Home Credit Indonesia is currently using various statistical methods and Machine Learning to make credit score predictions. Now, we ask you to unlock the maximum potential of our data. By doing so, we can ensure that:
- Customers who are capable of repayment are not rejected when applying for a loan.
- Loans can be given with a principal, maturity, and repayment calendar that will motivate customers to succeed.
Evaluation will be done by checking how deep your understanding of the analysis is. Note that you need to use at least Logistic Regression to construct your machine learning models. After that, create a presentation slide containing end-to-end modeling analysis results along with business recommendations (maximum 10 pages).

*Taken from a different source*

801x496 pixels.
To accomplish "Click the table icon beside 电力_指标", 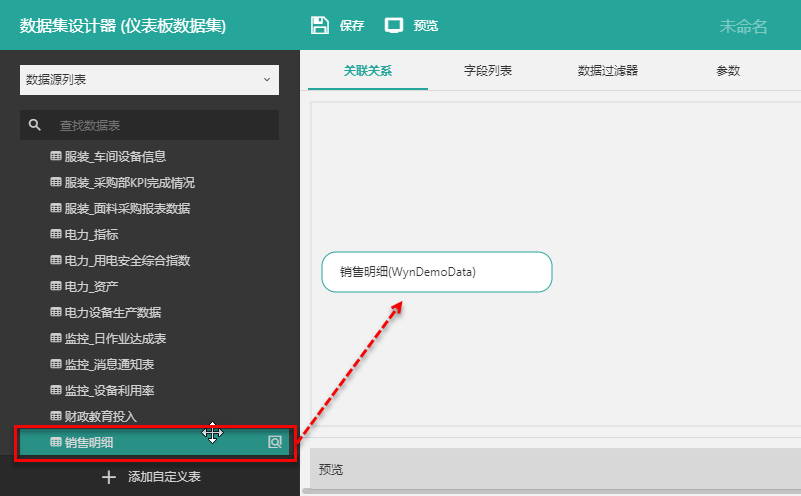I will click(x=56, y=234).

Home Credit Indonesia's internal database
- application_test.csv
- application_train.csv
- bureau.csv
- bureau_balance.csv
- credit_card_balance.csv
- HomeCredit_columns_description.csv
- installments_payments.csv
- POS_CASH_balance.csv
- previous_application.csv
- sample_submission.csv
Target Variable Description:
- Target variable = 0 → Rejected for a loan → Defaulter
- Target variable = 1 → Accepted for a loan → Non-Defaulter
- Programming language: Python.
- Data Tool: Jupyter Notebook.
- Reporting Tool: Microsoft PowerPoint.
- Problem Formulation
- Data Collecting
- Data Understanding
- Data preprocessing
- Exploratory Data Analysis (EDA) and Data Visualization
- Model Selection and Building
- Scorecard Development
-
The application_train.csv (307511 rows and 122 columns) and application_test.csv (48744 rows and 121 columns) contain numerous missing values and outliers, which have been handled using the WOE binning technique.
-
No duplicate values are present in the dataset.
-
Additional features, including age, annuity income ratio, and loan duration, have been created.
-
The target variables consist of 91.9% non-defaulters (accepted) and 8.1% defaulters (rejected).
-
Feature selection has been performed using Weight of Evidence (WOE) and Information Value (IV).
-
Logistic regression was employed in a machine learning model, yielding the following metrics: threshold ≈ 0.23, accuracy ≈ 0.90, precision ≈ 0.93, recall ≈ 0.96, F1 ≈ 0.94, AUROC ≈ 0.74, Gini ≈ 0.48, and AUCPR ≈ 0.97. These metrics exhibit strong performance in credit risk modeling.
-
Consequently, the company is expected to save around 30,000,000,000 IDR while incurring a loss of approximately 100,000,000 IDR.
-
The high or low percentages of True Positive/Negative and False Positive/Negative depend on the metrics of the machine learning model mentioned above.
-
Furthermore, we can enhance them further by incorporating features with higher information value (IV). Several CSV files encompassing such features possess significant IV potential, yet I was unable to merge them into the application_train.csv and application_test.csv datasets. These files comprise:
- bureau.csv
- bureau_balance.csv
- credit_card_balance.csv
- installments_payments.csv
- POS_CASH_balance.csv
- previous_application.csv
that contain features with higher potential IV but couldn't be merged into application_train.csv and application_test.csv. This limitation is due to the current laptop (4GB RAM) experiencing crashes when attempting to merge these files.
-
It is hoped that in the future, a more advanced laptop/computer can be acquired to successfully merge these files.